I have just picked up a local pheasant from my butcher. I really enjoy pheasant, but I've never found the best way to roast one (or should I say bake?). Timings in recipes vary for many hours to 30mins. I'm not sure which ones to believe! What are your preferred ways to cook one in the oven?


----------



## Roll_Bones (Dec 3, 2016)

I have never had pheasant.  Is it wild or farmed?
 I have eaten wild game before and this is the only time you will read these words.
Crock Pot.

I'm certain someone with experience with pheasant can help you much better than me.
Good luck.


----------



## CakePoet (Dec 3, 2016)

Only  time my exhusband did anything worth mentioning was when he shot a pheasant.
I used this recipe and it came out yummy.
Pot-Roast of Pheasant with Shallots and Caramelised Apples | Recipes | Delia Online


----------



## dragnlaw (Dec 4, 2016)

Haven't done a pheasant in a very long time, since my parents passed.  Always came home with a couple from their freezer when I went to visit. 

Mom always baked them in a milk based sauce casserole and I followed suit. lol, I wasn't very adventurous with cooking back then.  Internet didn't exist to explore like we can now! I just stayed safe and followed Mom.   I will try to find the recipe. 

Mom used the milk base to help take out the gaminess of the birds.  It worked.


----------



## Sagittarius (May 15, 2017)

Jamie Oliver and The BBC both have some amazing recipes for Pheasant. 
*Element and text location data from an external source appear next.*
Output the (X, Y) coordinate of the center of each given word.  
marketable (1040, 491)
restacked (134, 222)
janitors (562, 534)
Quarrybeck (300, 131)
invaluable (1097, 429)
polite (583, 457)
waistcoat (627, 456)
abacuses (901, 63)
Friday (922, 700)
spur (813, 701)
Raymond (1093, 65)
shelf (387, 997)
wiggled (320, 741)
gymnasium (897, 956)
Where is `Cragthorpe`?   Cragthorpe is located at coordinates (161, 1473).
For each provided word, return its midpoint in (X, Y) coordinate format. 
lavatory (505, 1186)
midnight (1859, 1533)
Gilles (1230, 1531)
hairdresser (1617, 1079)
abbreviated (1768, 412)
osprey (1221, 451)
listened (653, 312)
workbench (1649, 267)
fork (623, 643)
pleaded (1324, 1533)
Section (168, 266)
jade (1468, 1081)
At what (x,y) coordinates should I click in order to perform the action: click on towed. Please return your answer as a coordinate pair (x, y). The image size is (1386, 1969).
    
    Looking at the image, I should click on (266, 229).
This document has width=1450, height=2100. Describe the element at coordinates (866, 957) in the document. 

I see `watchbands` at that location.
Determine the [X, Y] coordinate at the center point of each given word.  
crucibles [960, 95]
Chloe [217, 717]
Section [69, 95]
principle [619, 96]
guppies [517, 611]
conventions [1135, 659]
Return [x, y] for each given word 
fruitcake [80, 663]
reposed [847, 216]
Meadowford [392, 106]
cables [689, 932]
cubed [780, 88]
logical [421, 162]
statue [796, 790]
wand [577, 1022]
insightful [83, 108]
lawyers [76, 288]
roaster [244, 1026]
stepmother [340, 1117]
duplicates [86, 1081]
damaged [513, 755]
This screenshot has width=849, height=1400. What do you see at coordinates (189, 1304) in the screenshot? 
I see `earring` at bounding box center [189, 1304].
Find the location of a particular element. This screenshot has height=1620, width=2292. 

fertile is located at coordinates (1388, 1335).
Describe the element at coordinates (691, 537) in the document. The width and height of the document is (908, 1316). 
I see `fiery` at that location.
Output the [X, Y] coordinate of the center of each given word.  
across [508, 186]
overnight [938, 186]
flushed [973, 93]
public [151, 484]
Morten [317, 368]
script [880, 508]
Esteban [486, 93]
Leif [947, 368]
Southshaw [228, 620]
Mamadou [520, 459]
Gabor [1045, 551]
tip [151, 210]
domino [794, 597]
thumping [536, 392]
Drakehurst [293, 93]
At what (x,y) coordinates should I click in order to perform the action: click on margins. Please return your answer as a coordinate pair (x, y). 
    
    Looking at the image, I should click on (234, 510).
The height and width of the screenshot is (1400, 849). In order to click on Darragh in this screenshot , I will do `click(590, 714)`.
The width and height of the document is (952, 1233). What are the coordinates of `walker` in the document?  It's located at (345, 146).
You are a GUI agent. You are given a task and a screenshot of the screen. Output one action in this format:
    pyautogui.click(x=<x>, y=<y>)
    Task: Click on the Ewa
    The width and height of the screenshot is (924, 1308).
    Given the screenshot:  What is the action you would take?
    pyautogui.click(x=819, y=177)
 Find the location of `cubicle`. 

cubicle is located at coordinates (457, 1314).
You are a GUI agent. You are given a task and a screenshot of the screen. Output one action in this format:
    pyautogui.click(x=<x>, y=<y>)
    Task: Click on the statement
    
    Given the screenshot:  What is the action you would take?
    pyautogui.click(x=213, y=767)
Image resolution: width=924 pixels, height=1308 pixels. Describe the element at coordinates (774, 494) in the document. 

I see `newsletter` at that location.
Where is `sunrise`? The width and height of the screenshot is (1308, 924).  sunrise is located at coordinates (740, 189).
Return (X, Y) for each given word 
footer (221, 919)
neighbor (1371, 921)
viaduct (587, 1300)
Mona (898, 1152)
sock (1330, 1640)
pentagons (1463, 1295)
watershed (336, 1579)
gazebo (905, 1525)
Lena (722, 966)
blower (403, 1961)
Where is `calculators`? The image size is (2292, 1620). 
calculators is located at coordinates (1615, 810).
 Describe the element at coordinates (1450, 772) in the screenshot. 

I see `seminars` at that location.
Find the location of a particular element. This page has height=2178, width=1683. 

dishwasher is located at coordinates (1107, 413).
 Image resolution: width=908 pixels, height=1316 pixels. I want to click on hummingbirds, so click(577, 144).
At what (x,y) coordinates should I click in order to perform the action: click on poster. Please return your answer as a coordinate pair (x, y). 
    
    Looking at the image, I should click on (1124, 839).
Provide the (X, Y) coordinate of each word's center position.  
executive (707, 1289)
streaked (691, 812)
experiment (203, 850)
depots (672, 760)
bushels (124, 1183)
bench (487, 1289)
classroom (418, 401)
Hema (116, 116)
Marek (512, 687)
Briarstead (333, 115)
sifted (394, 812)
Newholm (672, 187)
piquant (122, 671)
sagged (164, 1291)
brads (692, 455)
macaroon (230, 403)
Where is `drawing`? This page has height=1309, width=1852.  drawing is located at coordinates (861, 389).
Here is Jamie Oliver´s link:  www.jamieoliver.com/recipes/game/recipes-whole-roasted-pheasant .. 

Ingredients for roasting Pheasant are:

1 litre of home made chicken stock 
1 carrot 
3 small onions
150 butter
1 sprig thyme 
75 Ml. Dry white wine

There are several on the BBC that are prepared similar to a roast turkey, with cranberries and chestnut stuffing; wild mushrooms and potatoes etcetra. 

Hope this helps.


----------